▶ _List of tasks_:
A. According to the text on foreign investment in U.S. franchises, which two programs can a foreign person use to enter the U.S. as an investor?
B. Extend the text on foreign investment in U.S. franchises, picking up right after its final line.

Franchises are million- and billion-dollar businesses attracting many types of investments in the United States. Foreign investors in US are among those who contribute mightily to the country’s franchises, assets, capital, and financial markets.
The U.S. wants them, loves them, and encourages them wholeheartedly. Many cities even offer tax breaks and other incentives when actively seeking out global companies and investments.
A foreign person from abroad who wants to invest in U.S. can enter through the E-2 or EB-5 program, among others. These foreign persons can bring their spouse and children under 21, too.
Entrepreneurs must undertake major paperwork when applying, for example, preparing visa business plans, clarifying their financial position, and securing leases and funding for U.S. investments. As long as an investor follows the requirements and shows a substantial investment and genuine commitment to the business, the odds of approval are very high.
International franchise entrepreneurs like their prospects in the U.S. because of the different opportunities available in sectors such as quick service restaurants, physical fitness, pet care, and hair salons. Investors have a lot of long-term power and control to set their path in the U.S. They can largely choose the type of business for their investments and where they live.
Does the US allow foreign investment?
The United States enthusiastically welcomes foreign direct investment and has long done so. U.S. officials know that foreign boosts the level of foreign capital in the economy.
That translates to more land and real estate, buildings, equipment, copyrights, trademarks, and patents in the economy. Other top reasons the U.S. loves the value foreign owners bring include these:
- New people, ideas, and perspectives drive innovation and help the U.S. remain competitive in the world economy.
- Foreign direct investment would go elsewhere and benefit other countries instead of the United States economy.
- GDP (gross domestic product) and labor production rise.
- Employment levels and wage amounts increase, too.
- The workforce becomes more skilled.

[Dataset entries]

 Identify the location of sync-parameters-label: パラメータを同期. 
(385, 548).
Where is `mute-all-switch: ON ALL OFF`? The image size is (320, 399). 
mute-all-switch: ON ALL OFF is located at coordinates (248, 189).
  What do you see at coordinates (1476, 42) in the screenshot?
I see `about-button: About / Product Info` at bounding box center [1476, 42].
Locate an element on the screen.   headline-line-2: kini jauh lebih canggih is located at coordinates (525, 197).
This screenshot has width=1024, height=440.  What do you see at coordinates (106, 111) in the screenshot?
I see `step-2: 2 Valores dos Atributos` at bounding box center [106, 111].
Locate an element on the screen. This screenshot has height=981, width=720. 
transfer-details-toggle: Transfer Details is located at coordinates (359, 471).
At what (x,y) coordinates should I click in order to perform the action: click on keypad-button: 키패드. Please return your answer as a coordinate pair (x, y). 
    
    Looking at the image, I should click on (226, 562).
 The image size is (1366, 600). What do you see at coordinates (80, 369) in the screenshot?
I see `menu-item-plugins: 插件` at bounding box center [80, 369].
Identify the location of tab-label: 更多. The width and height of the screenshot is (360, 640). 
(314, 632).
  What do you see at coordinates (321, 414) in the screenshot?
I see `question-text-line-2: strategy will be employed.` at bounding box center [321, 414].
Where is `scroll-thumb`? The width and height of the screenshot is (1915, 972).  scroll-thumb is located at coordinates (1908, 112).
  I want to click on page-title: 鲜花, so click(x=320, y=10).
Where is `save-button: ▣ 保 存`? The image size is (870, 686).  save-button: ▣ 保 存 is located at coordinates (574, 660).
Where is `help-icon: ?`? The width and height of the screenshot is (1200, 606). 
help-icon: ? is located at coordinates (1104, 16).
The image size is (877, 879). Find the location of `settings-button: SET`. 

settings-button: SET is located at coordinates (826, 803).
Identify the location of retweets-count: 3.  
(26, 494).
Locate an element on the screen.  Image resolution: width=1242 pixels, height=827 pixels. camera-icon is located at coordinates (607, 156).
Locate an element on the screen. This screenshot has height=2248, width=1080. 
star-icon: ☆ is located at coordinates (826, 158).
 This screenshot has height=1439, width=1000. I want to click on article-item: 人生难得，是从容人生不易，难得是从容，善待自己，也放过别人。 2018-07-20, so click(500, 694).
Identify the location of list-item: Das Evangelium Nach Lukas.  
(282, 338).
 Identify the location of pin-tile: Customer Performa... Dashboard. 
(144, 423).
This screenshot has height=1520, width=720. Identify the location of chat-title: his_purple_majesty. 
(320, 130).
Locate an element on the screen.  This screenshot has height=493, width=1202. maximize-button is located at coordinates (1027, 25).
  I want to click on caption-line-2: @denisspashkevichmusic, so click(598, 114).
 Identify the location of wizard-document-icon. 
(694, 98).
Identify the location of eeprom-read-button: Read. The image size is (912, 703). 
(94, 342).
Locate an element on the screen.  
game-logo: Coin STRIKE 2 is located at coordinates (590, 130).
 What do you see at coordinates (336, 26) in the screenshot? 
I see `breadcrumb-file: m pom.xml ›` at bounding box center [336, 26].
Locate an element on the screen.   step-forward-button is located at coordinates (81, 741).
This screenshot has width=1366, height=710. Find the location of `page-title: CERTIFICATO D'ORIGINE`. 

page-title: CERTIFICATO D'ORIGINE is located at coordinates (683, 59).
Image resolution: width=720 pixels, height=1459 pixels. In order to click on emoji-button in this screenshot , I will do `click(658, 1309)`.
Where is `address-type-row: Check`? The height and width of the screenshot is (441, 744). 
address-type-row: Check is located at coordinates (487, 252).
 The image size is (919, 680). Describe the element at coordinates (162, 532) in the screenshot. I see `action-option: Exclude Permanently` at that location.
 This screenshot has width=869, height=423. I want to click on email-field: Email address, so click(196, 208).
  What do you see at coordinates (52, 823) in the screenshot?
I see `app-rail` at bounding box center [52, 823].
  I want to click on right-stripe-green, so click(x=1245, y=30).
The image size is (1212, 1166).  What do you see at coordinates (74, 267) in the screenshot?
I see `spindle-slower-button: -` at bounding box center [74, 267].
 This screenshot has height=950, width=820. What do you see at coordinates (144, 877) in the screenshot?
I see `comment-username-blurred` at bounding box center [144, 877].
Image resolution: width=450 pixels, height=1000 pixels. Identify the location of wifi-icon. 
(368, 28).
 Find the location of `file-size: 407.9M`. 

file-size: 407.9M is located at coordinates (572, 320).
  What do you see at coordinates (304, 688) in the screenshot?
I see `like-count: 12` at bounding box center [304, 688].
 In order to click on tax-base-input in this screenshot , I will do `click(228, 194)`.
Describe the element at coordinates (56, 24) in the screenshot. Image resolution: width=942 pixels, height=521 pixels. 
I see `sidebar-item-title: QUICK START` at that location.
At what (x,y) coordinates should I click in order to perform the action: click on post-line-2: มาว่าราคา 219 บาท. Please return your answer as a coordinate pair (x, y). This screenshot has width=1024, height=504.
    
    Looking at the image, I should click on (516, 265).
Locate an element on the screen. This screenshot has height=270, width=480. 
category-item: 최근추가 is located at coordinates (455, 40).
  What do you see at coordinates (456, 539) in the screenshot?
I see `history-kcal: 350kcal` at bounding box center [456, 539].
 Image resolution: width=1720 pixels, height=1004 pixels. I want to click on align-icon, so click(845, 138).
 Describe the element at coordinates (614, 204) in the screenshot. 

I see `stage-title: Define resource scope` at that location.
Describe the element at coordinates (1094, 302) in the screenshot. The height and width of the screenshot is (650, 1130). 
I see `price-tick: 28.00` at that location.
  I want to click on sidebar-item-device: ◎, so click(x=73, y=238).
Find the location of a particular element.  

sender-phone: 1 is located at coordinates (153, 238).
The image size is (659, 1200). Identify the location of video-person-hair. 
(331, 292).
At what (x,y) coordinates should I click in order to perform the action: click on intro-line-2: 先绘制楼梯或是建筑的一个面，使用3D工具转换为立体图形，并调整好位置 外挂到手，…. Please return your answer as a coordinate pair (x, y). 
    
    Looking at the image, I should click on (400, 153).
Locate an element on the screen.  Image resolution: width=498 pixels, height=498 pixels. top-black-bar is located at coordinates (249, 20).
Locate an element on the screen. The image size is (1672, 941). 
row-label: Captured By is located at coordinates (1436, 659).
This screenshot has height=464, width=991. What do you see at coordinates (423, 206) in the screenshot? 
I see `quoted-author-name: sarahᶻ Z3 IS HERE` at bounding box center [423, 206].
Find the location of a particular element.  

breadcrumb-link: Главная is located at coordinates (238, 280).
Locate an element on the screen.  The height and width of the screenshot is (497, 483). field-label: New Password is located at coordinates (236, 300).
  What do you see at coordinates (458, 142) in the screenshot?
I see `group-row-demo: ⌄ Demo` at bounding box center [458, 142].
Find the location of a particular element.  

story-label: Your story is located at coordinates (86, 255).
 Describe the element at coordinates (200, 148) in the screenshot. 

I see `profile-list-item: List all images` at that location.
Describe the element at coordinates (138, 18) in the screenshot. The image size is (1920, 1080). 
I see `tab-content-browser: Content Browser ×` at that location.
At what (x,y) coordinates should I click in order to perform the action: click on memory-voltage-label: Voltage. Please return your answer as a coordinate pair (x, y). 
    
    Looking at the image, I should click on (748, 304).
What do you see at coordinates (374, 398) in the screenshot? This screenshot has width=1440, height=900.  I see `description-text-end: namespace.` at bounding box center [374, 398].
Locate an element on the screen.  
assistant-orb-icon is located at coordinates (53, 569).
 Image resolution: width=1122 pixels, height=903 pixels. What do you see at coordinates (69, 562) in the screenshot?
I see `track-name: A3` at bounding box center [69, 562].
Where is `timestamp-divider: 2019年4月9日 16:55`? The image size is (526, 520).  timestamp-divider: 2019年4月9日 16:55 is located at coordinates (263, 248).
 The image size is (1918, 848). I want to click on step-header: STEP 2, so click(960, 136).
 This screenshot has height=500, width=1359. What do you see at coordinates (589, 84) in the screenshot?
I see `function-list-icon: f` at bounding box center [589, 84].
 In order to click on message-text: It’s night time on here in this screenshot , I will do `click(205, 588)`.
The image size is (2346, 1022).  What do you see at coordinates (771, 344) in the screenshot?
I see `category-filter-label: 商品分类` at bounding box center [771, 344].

▶ _Task results_:
A. The E-2 and EB-5 programs, among others.

B.
- The U.S. collects more money in taxes.
- Foreign entrepreneurs must pass review and minimum investing standards.
Time for a few statistics:
The top three investing countries are Japan (15 percent), Canada (12.9 percent, and Germany (11.6 percent). The top three invested sectors are manufacturing (40.8 percent), financial and insurance (12.1 percent), and wholesale trade (10.3 percent).
Why do foreigners invest in the US?
Just as the U.S. adores having foreign investors, they love investing in the United States, too. The reasons are varied, and one comes down to the “American Dream.” That is, some types of foreign direct investment (FDI) allow people to move to the United States and live there for many years or even the rest of their lives if they want. Investors and their families have more economic, educational, and social opportunities than they might have elsewhere.
All in all, the U.S. is the country that has the most foreign direct investments, with China a close second.
Reasons include…
- the ample consumer base,
- productive workforce,
- developed infrastructure,
- the focus on innovation in business,
- and the transparent, relatively fair justice system.
Foreign nationals enjoy the relative ease of different types of foreign investment in the United States, such as…
Franchise Holdings
E-2 treaty investor visa approval rates are high, about 89 percent, and franchisors give investors ready-made systems and processes to follow.
That is even more important for people who might still be getting used to a different culture. The premade franchise blueprints reduce the chances of making gaffes.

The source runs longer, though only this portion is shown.